Nuclear Weapons

The Pentagon’s 2019 China Report

05.06.19 | 8 min read | Text by Hans Kristensen & Matt Korda

[Updated] The Pentagon has released its 2019 version of its annual report on China’s military developments. The report describes a Chinese military in significant modernization. There is much to digest but this review only examines the nuclear portion.

The DOD report does not indicate how many nuclear warheads China has to arm these forces. Our current estimate for 2019 is approximately 290 warheads.
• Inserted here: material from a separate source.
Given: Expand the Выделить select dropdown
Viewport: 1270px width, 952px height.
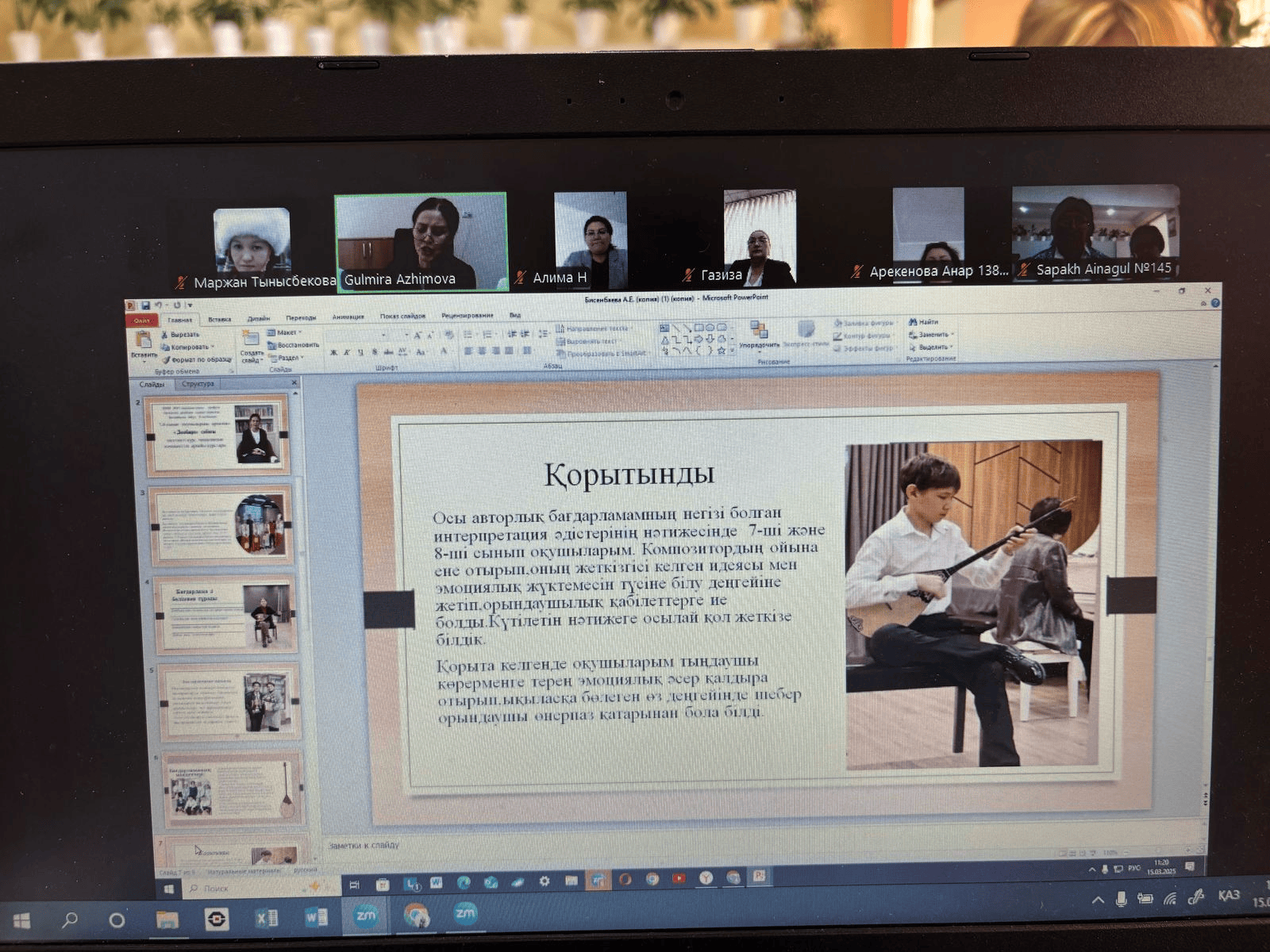Looking at the screenshot, I should click(x=933, y=347).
Although China’s nuclear arsenal is far smaller than that of Russia and the United States, the growing and increasingly capable Chinese nuclear arsenal is pushing the boundaries of China’s “minimum” deterrent and undercutting its promise that it “will never enter into a nuclear arms race with any other country.” And the more the Chinese arsenal grows, the less likely it is that Russia and the United States will significantly reduce theirs.

Land-Based Missiles

The DOD report describes a land-based missile force that is undergoing significant development with increases in almost all categories. China is clearly building up, even though it is still significantly below the nuclear force levels of Russia and the United States.
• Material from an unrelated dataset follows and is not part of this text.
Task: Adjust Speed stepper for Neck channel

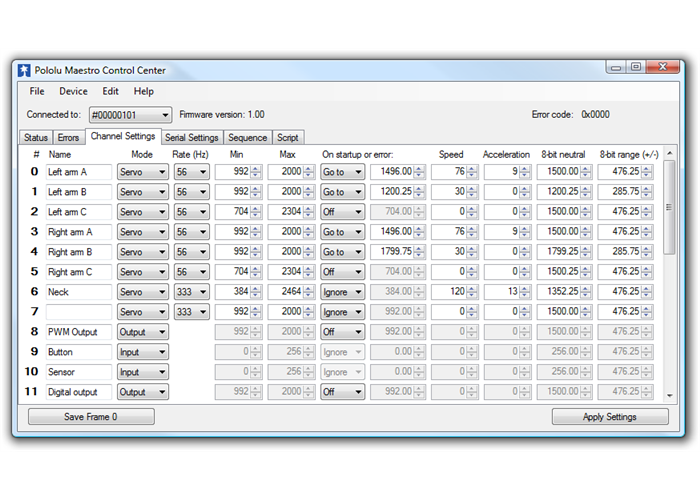Action: tap(472, 292)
DOD report shows increases in all categories of Chinese missiles. Click on table to view full size.

The report states that China now has 90 ICBMs (intercontinental ballistic missiles) with as many missiles. This is close to the 75-100 missiles reported for the past several years. But the number of launchers for those ICBMs is significantly higher this year: 90 versus the 50-75 listed in last year’s report. For that to be true, China would have fielded 15-40 new launchers, or the equivalent of two to six new brigades (assuming six launchers per ICBM brigade). Two or three new brigades seem more plausible so I suspect the range estimate is at the high end and might be 65-90. This increase is probably caused by the fielding of the improved road-mobile DF-31AG launcher.

The Chinese ICBM increase appears to be caused by the deployment of the improved DF-31AG launcher.

Each ICBM launcher normally is attributed one missile, except in previous years the DOD reports have presented more missiles than launchers. Part of that can be explained by the old liquid-fuel roll-out-to-launch DF-4, which is thought to have at least one reload. The DOD says the DF-4 is still operational, so it’s a mystery why the table doesn’t reflect that (all other missile categories are listed with a range instead of a single number). Since 2003, DOD’s estimates for Chinese ICBMs have fluctuated considerably:

DOD’s estimates for Chinese missiles have fluctuated considerably over the years. Click on graph to view full size.

The long-awaited road-mobile DF-41 ICBM is still not listed as operational but continues development. DOD has reported this system in development since at least 1997. Once it becomes operational, this solid-fuel missile might also replace the old liquid-fuel DF-5A/B in the silos. The DF-41 is said to be MIRV-capable, as is the DF-5B. The DOD report does not mention a DF-5C version that has been rumored in some outlets.

The most dramatic development is in the IRBM (intermediate-range ballistic missile) force, which has increased significantly since last year from 16-30 launchers to 80. That indicates the dual-capable DF-26 is being fielded more rapidly than anticipated, and might now be deployed at four bases. As with the ICBMs, the IRBM launcher estimate this year is a single number rather than a range used last year, which probably means that 80 is the upper number of a 65-80 range. The Chinese media in January 2019 described a DF-26 deployment that was later geo-located to a new missile training area in the Inner Mongolia province.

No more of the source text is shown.